Ethereum 2.0 Deposit Merkle Tree

Joseph Delong
6 min readJun 11, 2019

--

Explainer & Practical Implementation Guide

What is a sparse Merkle tree?

Sparse Merkle tree is a strategy of calculating a Merkle root in a reduced memory space. The computation is constrained but by a clever algorithm that allows the root calculation to be a single contiguous calculation. Overall computation necessary for root calculation is increased but, it is an incremental root calculation distributed across multiple deposit method invocations.

For a more academic explanation of a sparse Merkle tree read the Efficient Sparse Merkle Trees white paper.

Why a sparse Merkle tree for Ethereum 2.0 deposits?
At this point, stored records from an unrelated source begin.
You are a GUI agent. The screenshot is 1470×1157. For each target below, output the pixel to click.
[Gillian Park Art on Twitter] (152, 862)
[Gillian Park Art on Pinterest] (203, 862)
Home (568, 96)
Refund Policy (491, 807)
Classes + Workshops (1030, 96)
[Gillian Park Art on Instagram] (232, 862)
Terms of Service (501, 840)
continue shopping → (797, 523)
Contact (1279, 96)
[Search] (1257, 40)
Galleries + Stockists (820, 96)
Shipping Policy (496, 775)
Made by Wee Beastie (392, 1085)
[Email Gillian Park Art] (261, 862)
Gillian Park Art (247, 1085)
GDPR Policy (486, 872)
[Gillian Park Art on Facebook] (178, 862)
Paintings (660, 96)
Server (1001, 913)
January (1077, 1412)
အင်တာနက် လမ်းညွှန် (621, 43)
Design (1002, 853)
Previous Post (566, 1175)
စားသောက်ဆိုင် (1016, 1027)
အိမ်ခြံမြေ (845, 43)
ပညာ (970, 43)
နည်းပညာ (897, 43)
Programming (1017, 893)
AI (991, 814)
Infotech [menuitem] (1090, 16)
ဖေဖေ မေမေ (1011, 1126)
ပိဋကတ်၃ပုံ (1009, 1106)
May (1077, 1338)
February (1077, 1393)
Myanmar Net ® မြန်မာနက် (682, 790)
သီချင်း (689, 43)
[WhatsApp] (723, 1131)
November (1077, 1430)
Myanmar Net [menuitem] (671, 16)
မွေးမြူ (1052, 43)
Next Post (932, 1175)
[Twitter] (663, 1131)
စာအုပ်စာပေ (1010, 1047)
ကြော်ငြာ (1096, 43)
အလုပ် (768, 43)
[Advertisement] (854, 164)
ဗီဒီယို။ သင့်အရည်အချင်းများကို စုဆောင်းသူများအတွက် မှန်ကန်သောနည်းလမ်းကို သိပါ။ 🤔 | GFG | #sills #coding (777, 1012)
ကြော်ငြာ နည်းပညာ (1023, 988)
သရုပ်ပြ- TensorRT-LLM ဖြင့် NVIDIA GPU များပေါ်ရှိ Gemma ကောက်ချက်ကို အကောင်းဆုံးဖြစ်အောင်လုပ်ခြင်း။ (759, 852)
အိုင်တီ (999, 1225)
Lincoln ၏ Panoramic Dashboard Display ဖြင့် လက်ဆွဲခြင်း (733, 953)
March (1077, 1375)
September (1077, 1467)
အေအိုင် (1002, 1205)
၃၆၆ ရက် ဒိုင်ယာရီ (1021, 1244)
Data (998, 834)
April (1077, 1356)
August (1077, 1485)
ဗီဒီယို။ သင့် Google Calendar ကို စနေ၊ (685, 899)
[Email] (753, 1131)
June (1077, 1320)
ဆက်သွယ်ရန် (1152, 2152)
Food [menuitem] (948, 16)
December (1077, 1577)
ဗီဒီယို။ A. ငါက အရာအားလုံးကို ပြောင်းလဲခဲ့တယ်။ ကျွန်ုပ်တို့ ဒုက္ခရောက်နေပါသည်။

Memory is reduced by using a single array with a size the same as the tree order, in the case of the Ethereum 2.0 deposit tree it is a 32 element array. A traditional Merkle tree calculation of size 2³² SHA2 hashes would require 360,777,252,864 gas far exceeding the current gas limit of 8,000,000 for a single block (storage costs not included). Calculations demonstrated with the following values below:¹

-- SHA256BASE 60 Base cost of SHA256.
-- SHA256WORD 12 Cost of SHA256 per word.

²³²(60+12+12)=360,777,252,864

To be fair the previous calculation is a trivial implementation that doesn’t incorporate the efficiencies of empty leaves. Regardless, each depositor would need to pay gas cost that grows exponentially at each increment of the total deposit count.

By calculating the root incrementally as described in the previous section the sparse tree algorithm allows for the gas costs to be distributed equitably among the depositors. Clean storage is only requested once at contract deployment and does not grow as the size of the tree increases.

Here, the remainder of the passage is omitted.